Source excerpt:
**********
# Fun Quiz: What fish are you?



## Jim (Feb 12, 2015)

:LOL2: This is crap! I'm a Stickleback? What the heck is a Stickleback. I see myself as a great White Shark :LOL2: 

Stickleback? Really?

_The Stickleback is found in oceans, rivers and streams, and is characterised by the presence of strong and clearly isolated spines on its dorsal fins; its average length at maturity is about 2 in (5.1 cm). The species is remarkable for the manner in which it mates: the male builds a fertility nest and then protects its young from prey._ :BS: 

Take the Quiz: https://fishquiz.elasticbeanstalk.com


----------



## KMixson (Feb 12, 2015)

I am a trout.


----------



## ccm (Feb 12, 2015)

I'm a salmon, Hmm I would have bet on crappie because I'm always staring at the jigs & the minnows when I'm at the tackle store. :LOL2:


----------



## Lowe14owner (Feb 12, 2015)

I'm a trout.


----------



## DaleH (Feb 12, 2015)

I'm a salmon too!

*Salmon = 'Adventurer'*
You have a colourful, adventurous personality with the stamina and determination to see you through long, challenging journeys; but you have deep roots, which will always draw you home.


----------



## fool4fish1226 (Feb 12, 2015)

Salmon :mrgreen:


----------



## bobberboy (Feb 12, 2015)

Trout


----------



## gillhunter (Feb 12, 2015)

Trout


----------



## earl60446 (Feb 12, 2015)

Stickleback, me thinks this quiz is BS and very limited as to fish choices.
Tim


----------



## WaterWaif (Feb 12, 2015)

Trout.


----------



## Captain Ahab (Feb 12, 2015)

Pike


The Pike is a carnivorous species found in Britain, Ireland, and North America. Pike grow to a relatively large size: an average length is about 70–120 cm (28–47 in). The Pike is a comparatively aggressive species, and feeds on other fish and sea life, and is known to exhibit cannibalistic behaviour when food is scarce.


----------



## Captain Ahab (Feb 12, 2015)

I did it for BassAddict


He is a leech 

Not sure what type of fish?


----------



## bcbouy (Feb 12, 2015)

salmon


----------



## Blake. (Feb 12, 2015)

I got trout.


----------



## huntinfool (Feb 13, 2015)

Salmon.


----------



## lovedr79 (Feb 13, 2015)

well DANG! I got the all illusive bottom feeder. CARP!


----------



## FishingCop (Feb 13, 2015)

Trout


----------



## PsychoXP18CC (Feb 24, 2015)

Trout


----------



## S&amp;MFISH (Feb 25, 2015)

Salmon


----------
**********
Given material:
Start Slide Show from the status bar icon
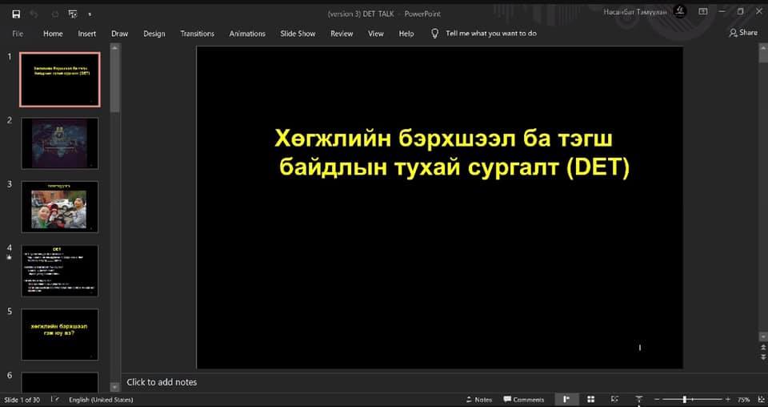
**********
Tasks to perform:
**A.** List every different fish that posters in the fish quiz thread say they got as their own quiz result.
**B.** According to the fish quiz thread, what is the average length of a Stickleback at maturity?

Responses to the tasks:
**A.** Stickleback, trout, salmon, pike, carp

**B.** About 2 in (5.1 cm)